Working with clients who have been adopted and/or been a ward of the courts, and clients who gave children up to adoption, as well as my own experience in the system, has led me over the years to notice some common issues/beliefs.
There seems to be overwhelming attachment issues with folks from the system. Some of these symptoms are wanting to be loved instantly by people who come into our lives, pushing people away before they can leave you, (push/pull scenario), and/or not trusting at all. My mother told me a story about me shortly after I was adopted at age 5; she went into the bathroom and closed the door, (rightly so), and I apparently sat right outside the door upset because I thought she may never come back out and I would be alone again.
The above mentioned issues don’t just occur for the adoptees, but happen with birth parents when their birth children present themselves. The birth parent is oft times reluctant to engage in a warm, encompassing relationship. They talk about their feelings of guilt, which they thought were buried. They talk about the guilt they feel for their current family should they want a relationship with their birth child. They have talked about how to untangle this new relationship because they see how it doesn’t fit and doesn’t work. There are just as many trust issues from this perspective as from the adoptee’s perspective.

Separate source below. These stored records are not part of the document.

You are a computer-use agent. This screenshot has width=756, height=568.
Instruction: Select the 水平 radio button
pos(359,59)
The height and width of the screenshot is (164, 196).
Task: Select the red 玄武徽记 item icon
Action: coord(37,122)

Anger is another common thread amongst those who were or are in the system. Anger towards the birth parents, towards the Ministry, towards foster care givers and homes. Some adoptees did not end up in healthy homes. I did, I was one of the lucky ones. So imagine the compound effect of already feeling worthless or less than and then having people take you in only for the money and abuse you time after time. How does one overcome that?
Passive behaviour is another result of being adopted or in the system. If you believed as a child that it was your fault that you were put into care, then being an agreeable child may seem to be the answer. Unfortunately this communication/personality style carries on into adulthood. This is really feelings of unworthiness and low self-esteem born out of incidents that should never happen to a child, and incorrect thinking.
All of us from the system are and were wonderful people who got lost somewhere along the way. I know of many adoptive people who have wonderful relationships with both their adoptive family and their biological family. What a wonderful gift. The reality is that I know many many more who are broken and sad from being abused through the system.
How can they love themselves when they feel that the person who gave birth to them didn’t love them? In many cases the birth parent did love you, loved you so much that they wanted you to have a better life. Then there is the birth parent who used adoption as a means of birth control, like in my situation where there were 5 of us from 4 different men all given up. Two of those 5 were never even taken home from the hospital. Then there is the birth parent who have their children taken from them either at birth or in early years due to the birth parent’s addictions, abuses, inadequacies.
Whatever the reason someone ends up in the system, it is imperative that society as a whole love that child, make them feel special, attach, even if slowly, but always, always, let that child know they are wanted. After all, children are our future.